Salt Bae ha conquistato uno spicchio di notorietà nell’ormai lontano 2017 e vi si è aggrappato con tutte le sue forze creando un personaggio basato sulla tamarraggine, sull’avambraccio sudato e sull’essere sempre e costantemente sopra le righe. È senza ombra di dubbio un individuo divisivo: parlando di lui c’è chi non può fare a meno di borbottare insulti e chi, invece, ne ammira la capacità imprenditoriale. Attenzione, però; perché ridurre Salt Bae a un ometto spaccone e pieno di sé ma che, fondamentalmente, non offende nessuno (con l’eccezione del buon gusto) potrebbe rivelarsi un grossolano errore di valutazione: una recente indagine di Insider ha infatti portato alla luce profonde vene di misoginia e discriminazione basate sulla nazionalità.
Salt Bae: da tamarro amante della carne a tiranno dell’eccesso
I nostri lettori più attenti sapranno che accuse di questo tipo sono tutto fuorché una novità: nel novembre del 2021 il nostro turco preferito fu denunciato per aver minacciato di morte un cameriere, e diversi ex dipendenti non hanno esitato, negli anni a venire, a raccontare di un ambiente di lavoro tutt’altro che disteso. D’altronde la testimonianza degli ex dipendenti è la pietra angolare della sopracitata indagine di Insider, un lungo report che svela il lato oscuro di un personaggio che ha saputo fare della propria spettacolarità una vera e propria carriera.

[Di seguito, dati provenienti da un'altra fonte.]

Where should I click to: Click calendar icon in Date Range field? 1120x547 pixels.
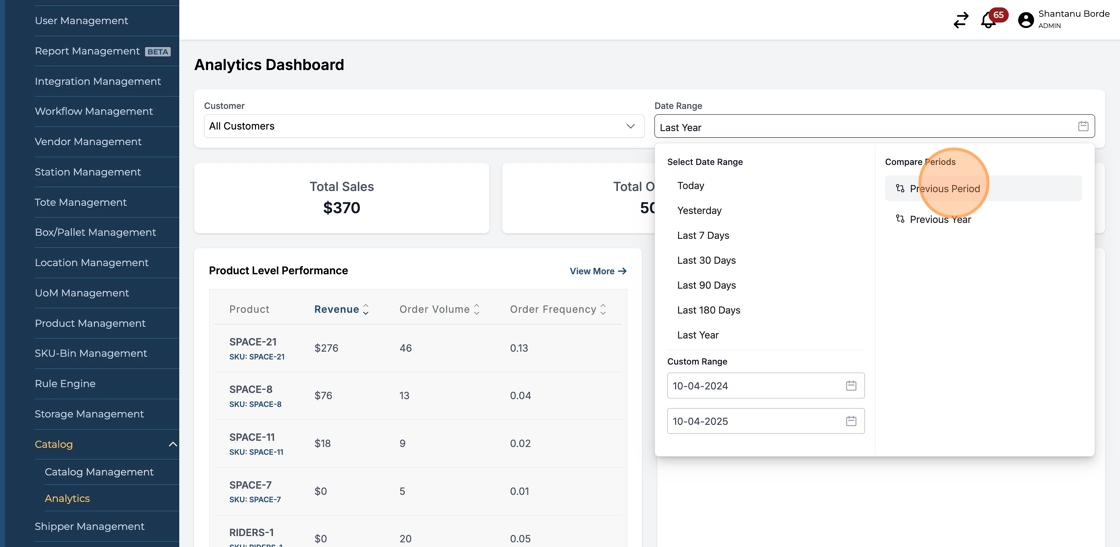(x=1083, y=127)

Numerosi ex dipendenti, ad esempio, hanno affermato di avere subito discriminazioni sulla base della propria nazionalità: pare che Salt Bae sia solito trattare i suoi dipendenti turchi con particolare favore, riservando invece un approccio decisamente più ruvido per tutti gli altri. Angelo Maher, ex cameriere presso uno dei ristoranti di Salt Bae rimasto licenziato nel 2020, ha raccontato di essere stato chiamato “merda spagnola” di avere subito “intimidazione fisica e discriminatoria” in quanto non di nazionalità turca.
Alle dipendenti donne, per di più, era riservato un trattamento ancora più deumanizzante; in quanto erano costrette a indossare “abiti succinti” e sovente venivano “molestate dai colleghi di sesso maschile”. Elisabeth Cruz, ex barista presso uno dei locali di Salt Bae, ha raccontato di avere subito numerosi commenti da parte di manager e altri colleghi che facevano intendere una sua certa promiscuità sessuale, e sottolineato che le dipendenti donne di nazionalità turca non erano invece costrette a indossare vestiti succinti.

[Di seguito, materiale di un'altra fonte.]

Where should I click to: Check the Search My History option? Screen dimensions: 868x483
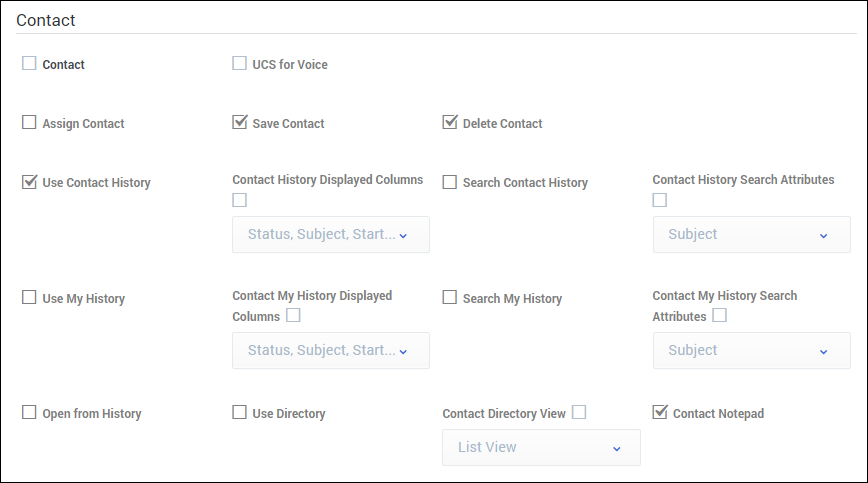coord(449,298)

Salt Bae non ha apparentemente risposto ai tentativi di contatto da parte di Insider. Christy Reuter, avvocato che lo rappresenta, ha tuttavia rilasciato una dichiarazione in cui sosteneva che “le accuse [presentate] non sono altro che un rimaneggiamento di vecchie cause legali in cui le rivendicazioni sono state contestate e risolte da tempo”. La macchia, ingombrante e nerissima, rimane: un buon promemoria che non è tutto oro quel che luccica.